Barbara Benish's work addresses the dual relationships and transformations between nature and culture, religion and ritual, and reason and imagination. Since 1989, Benish has divided her time between Los Angeles and Prague, and her art reflects this mixing of cultures. One of Benish's primary interests is the field of anthropology and, particularly, the relationships between contemporary Western society and other cultures. She has studied the rituals, mythologies, and histories of Native America and traditional Polynesia, as well as our own Catholic, Christian, and Jewish sub-cultures. Her work explores art history, particularly Northern European Gothic art-as well as the dichotomies between art and craft, and the decorative and the domestic.

Barbara Benish: Hybrid Histories focuses on Benish's work over the last decade. Instead of a traditional overview, the exhibition traces the artist's working methods and processes and shows the artist's influences-including original source material. In addition to selected series of her work, this exhibition will include both historical objects that have influenced Benish and her own preparatory studies and drawings.

Interested in the physical properties of found materials, Benish has worked with a variety of media-sculpture, installation, painting, drawing, poetry, and music.
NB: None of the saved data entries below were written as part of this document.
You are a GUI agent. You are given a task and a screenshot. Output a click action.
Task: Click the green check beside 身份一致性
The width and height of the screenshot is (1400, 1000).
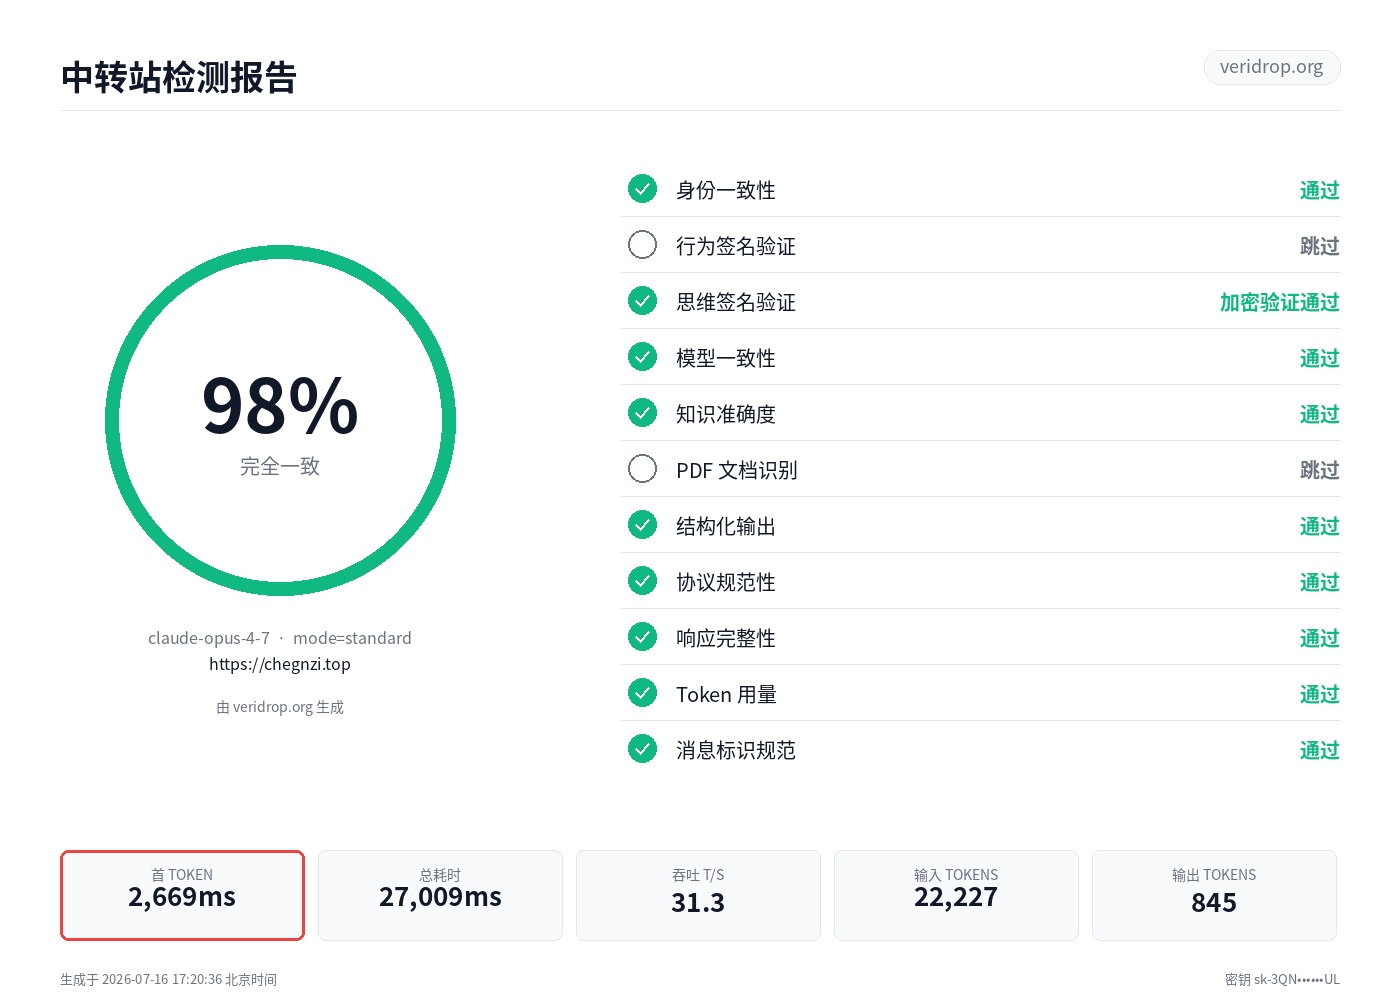click(642, 189)
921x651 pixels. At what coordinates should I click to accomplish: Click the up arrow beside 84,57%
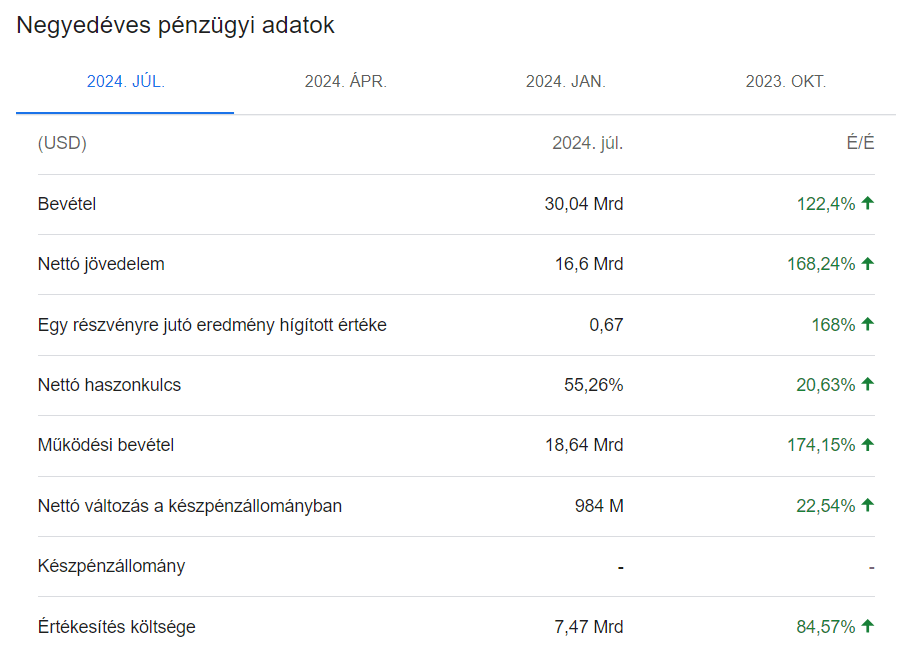[866, 626]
Inspired by both everyday, found objects and natural, organic materials, she brings together disparate elements to create new forms. Her work relies heavily on appropriation as an artistic strategy-she invests the original object or image with a new symbolic presence, recontextualizing its meaning. She deconstructs the common interpretations of history through the veiled images of personal memory (birth, childhood, sensuality) and nature's essences (plants, land, air, water).

The exhibition focuses on three of the most pervasive themes in Benish's work-Nature and Culture, the Apocalypse, and Ethnology. The first section, titled "Emancipation into Solitude: The Nature/Culture Opposition," provides an overview of the themes found within the exhibition and a framework for her work. In a variety of forms, the work in this section juxtaposes the emotional, body-centered attributes commonly associated with the feminine, with the rationality and control prized by our culture. The work includes both organic images-reflecting the body and physicality-and images of the world of ideas-reflecting the mind, language, and culture. Supplementary work in this section includes cultural artifacts from the Czech Republic, including china, embroidery, and painted eggs.
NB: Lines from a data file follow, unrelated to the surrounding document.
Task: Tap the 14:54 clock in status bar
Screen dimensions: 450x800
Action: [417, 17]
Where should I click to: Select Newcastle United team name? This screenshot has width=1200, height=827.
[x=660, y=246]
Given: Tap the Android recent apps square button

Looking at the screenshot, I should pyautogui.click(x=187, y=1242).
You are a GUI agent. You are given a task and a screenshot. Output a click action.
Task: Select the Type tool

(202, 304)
The second section, "Songs from Hell/Lines of Pleasure: Visions of the Apocalypse," looks at the Book of Revelations in view of its original etymological/historical roots; its mystery, its politicizing of religious persecution, and its use as a path of enlightenment.Works by Francisco Goya and Albrecht Dürer are presented along with Benish's art and sketches.

The third section, "Encuentro: Mapping Ethnographic Difference," explores the cross-fertilization between European and non-European cultures. It examines ideas of "high" and "low" art, function and form, and the problems associated with Eurocentric interpretations of other cultures. Objects from Pomona College's Native American collection and a Polynesian tapa cloth from UCLA's Fowler Museum of Art are included.